EXERCISE
The answer must restate every record word for word.

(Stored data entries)
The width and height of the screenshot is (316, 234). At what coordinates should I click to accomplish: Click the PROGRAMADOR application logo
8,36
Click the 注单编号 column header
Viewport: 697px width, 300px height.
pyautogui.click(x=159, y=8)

ANSWER TO THIS PROBLEM
The width and height of the screenshot is (316, 234). At what coordinates should I click to accomplish: Click the PROGRAMADOR application logo
8,36
Click the 注单编号 column header
Viewport: 697px width, 300px height.
pyautogui.click(x=159, y=8)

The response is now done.